Data collection is also useful for determining if a part lot should be accepted or rejected. Typically, a sampling plan is used to qualify the lot of manufactured parts, and many tools are available to help do this. Plotting the data in a histogram against the tolerances is a good, visual way to review the data. Statistical techniques offer numerous calculations in order to project the percentage of parts within tolerance, determine the spread of the data and forecast how “normal” the manufacturing process is. The correct method for making decisions about the data depends on the quantity of parts, how confident the operator needs to be about the results and the critical nature of the dimensions. The sampling could be done either after the lot of parts is run or as an incoming inspection process for receiving parts. These sampling plans for received material can be kept not only by part and dimension, but also by vendor to help qualify the quality levels of a supplier.

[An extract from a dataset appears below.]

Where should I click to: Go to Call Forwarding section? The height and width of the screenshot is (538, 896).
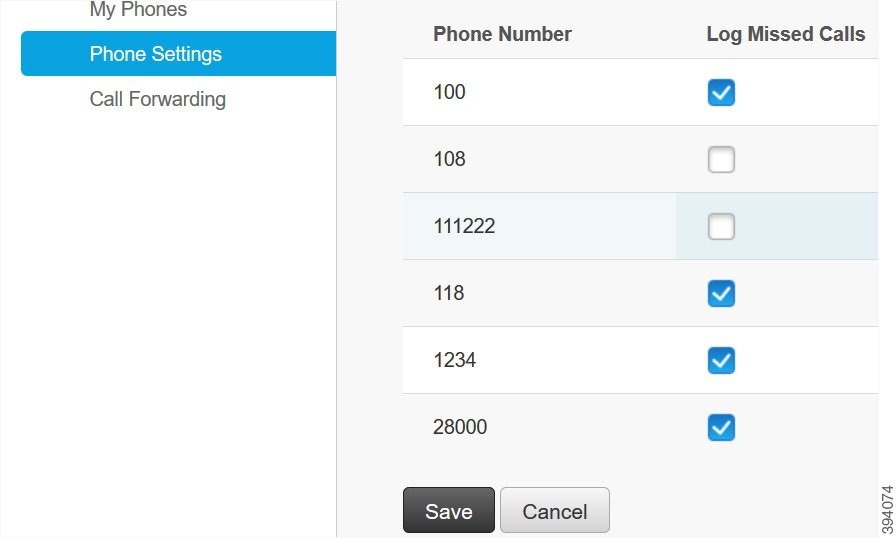tap(158, 99)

Perhaps the best-known use for collected data is for statistical process control (SPC), the in-process analysis of parts as they are being produced. By using X/R, range charts and other sampling techniques, parts are measured at some preset sequence to monitor the process. The goal is to monitor the machining process in a way that prevents bad parts from being made. In any machining process, there tends to be slow shifts over time. Influences such as tool wear or temperature can affect the process. By monitoring the process as it is going on, adjustments can be made to improve its performance.
In addition to analyzing the data for part quality purposes, measurement data can be used to improve the manufacturing process itself. When new parts and processes are being developed, a critical factor is determining how many good parts the process yields. Nothing is more costly to a manufacturer than producing non-conforming parts. By systematically monitoring part data, manufacturers can learn what parts of the process affect which part dimensions. Also, decisions can be made to adjust or alter the process to improve both the part quality and the process yield.
Finally, I usually talk about very precise gaging for tight tolerances. It’s important to have the correct gage for the job in terms of gage performance compared to tolerance, operator ease of use, consistent reading between operators and short- and long-term repeatability and stability. That’s where a Measurement System Analysis (MSA) comes into play along with GR&R studies. The MSA separates all these measurement components, making it easy to determine how well the gage will perform for the job.
These are the most common uses for collecting part quality data, but there are more. It’s easy to collect data. The amount, however, can be staggering. What is important is to focus on problems of the process and collect data when it can make a difference.